The ME, CFS and Fibromyalgia Alliance Malta has released a series of comics depicting the realities of living with invisible illnesses and how finding help to deal with the condition can sometimes be insurmountable.
Depicting scenes that show how ordinary tasks, like grocery shopping, starting a career or even arriving at a correct diagnosis, come with extra challenges when suffering from an invisible illness, the NGO, together with the Malta Trust Foundation and the University of Dundee, developed the comic to raise more awareness and reach people who may be suffering in solitude.
“This is a first for Malta and we sincerely hope it will help families, children and schools to understand what their loved ones may be going through,” spokesperson Rebecca Camilleri told Times of Malta.
“It is about our daily life experiences and what we go through, like how going grocery shopping might affect the rest of your day or how it is sometimes hard to find support from doctors.
“We want people to know that they are not alone and that many of us have gone through the same experiences.”
The comic is available to download for free in Maltese and English and will be released in print later this year.
While to the outside world people living with conditions like fibromyalgia and myalgic encephalomyelitis may appear fine, they are often dealing with issues like chronic pain and sensitivity and the impact this has on sufferers’ ability to work and lead a normal life, alliance president Ruth DeBono said.
One such issue, she noted, is the medication prescribed through the government formulary.
While it may be standard to prescribe drugs like pregabalin, which is used to treat nerve pain, the public healthcare system does not take into account the fact that many living with such conditions have chemical sensitivities which may trigger further flare-ups.
“What we as an NGO are asking is to move away from a one-size-fits-all treatment for fibromyalgia and ME and towards a tailor-made care plan for every patient,” she said.
“If you are committed to helping all fibromyalgia patients and not just a percentage of them you have to seriously consider that not everyone can take the medication available through POYC and it leaves people in the lurch and unable to make use of government incentives to find a treatment that works for them.”

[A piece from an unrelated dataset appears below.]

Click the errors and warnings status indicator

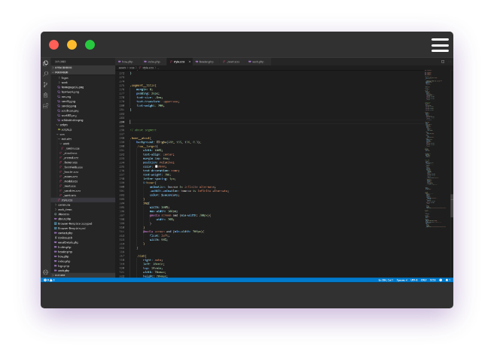(48, 280)
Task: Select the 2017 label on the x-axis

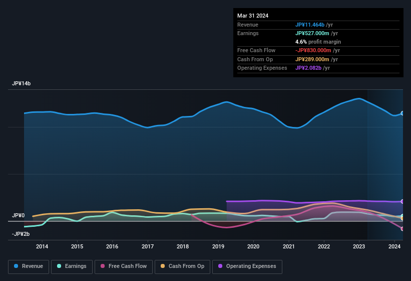Action: [x=148, y=246]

Every doctor should have a basic understanding of what ME and fibromyalgia is
DeBono proposed that authorities should consider allowing the allocated budget to include alternative treatments, such as therapy or vitamins, for fibromyalgia and ME sufferers on a case-by-case basis.

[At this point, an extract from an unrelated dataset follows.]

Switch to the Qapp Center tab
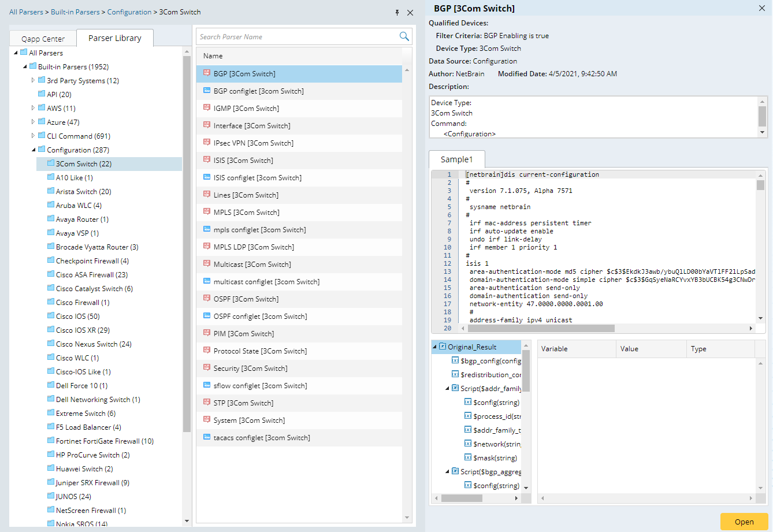This screenshot has width=773, height=532. (43, 38)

“If we really want to help everybody, consultants should be able to choose the right medication for their patients and ensure that it is accessible.”
DeBono also said that a bigger effort must be made to ensure that doctors are better informed of the conditions and strive to adopt standard diagnostic criteria to avoid misdiagnosis.
“Every doctor should have a basic understanding of what ME and fibromyalgia is because you never know when you’re going to see a patient who keeps bouncing from doctor to doctor only to keep getting told it’s growing pains,” she said.
“It took me 25 years to get a diagnosis, which is no joke. I was questioning my mental health, people just thought I was lazy or depressed. That’s no way to live.”